Is there an iterative algorithm for finding the smallest eigenvalue of $A$ that doesn't involve inverting $A$ in each iteration?

That is, I'd have to use an iterative algorithm like conjugate gradients to solve $Ax=b$, so repeatedly applying $A^{-1}$ seems like an expensive "inner loop." I only need a single eigenvector.


  • 1
    $\begingroup$ Have you tried using the Cholesky decomposition? You'd have to factor $A$ into $L L^T$ with $L$ being a triangular matrix. Once you have the factorization (you only do this once) you can use it in every iteration to solve the system very fast by back and forward substitution. $\endgroup$ – Juan M. Bello-Rivas Jan 2 '16 at 21:54
  • $\begingroup$ Is A a sparse matrix? $\endgroup$ – Tolga Birdal Jan 2 '16 at 21:55
  • $\begingroup$ $A$ has some block structure, but I'd prefer not to mess with it if I don't have to -- so I was looking into "matrix free methods." The "LOBPCG" algorithm has some promise, I think! @Juan, the Cholesky factorization is still quite expensive. $\endgroup$ – Justin Solomon Jan 2 '16 at 21:57
  • $\begingroup$ If you are using matlab or octave use the eigs-routine. It is an iterative method. There are options to specify which eigenvalue you want, e.g. smallest real. $\endgroup$ – sebastian_g Jan 3 '16 at 12:17
  • $\begingroup$ I understand and am indeed using eigs in matlab. But if you specify options like "sm" in eigs, then it requires the inverse of $A$ rather than $A$. Check out the table in the documentation: mathworks.com/help/matlab/ref/eigs.html $\endgroup$ – Justin Solomon Jan 3 '16 at 16:35
  1. Compute the largest-magnitude eigenvalue $\lambda_{max}$ of $A$ (with, say, eigs('lm')).

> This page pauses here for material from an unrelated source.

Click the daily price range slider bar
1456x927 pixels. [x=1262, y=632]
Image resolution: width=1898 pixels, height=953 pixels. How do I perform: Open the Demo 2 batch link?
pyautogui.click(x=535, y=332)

  2. Then compute the largest magnitude (negative) eigenvalue $\hat{\lambda}_{max}$ of $M = A - \lambda_{max}I$ (again, through a standard call to eigs('lm')).

  3. Observe that $\hat{\lambda}_{max} + \lambda_{\max} = \lambda_{min}(A)$. The reason why this holds is explained here.

  4. Find your eigenvector $v$ by solving $(A - \lambda_{min} I) v = 0$.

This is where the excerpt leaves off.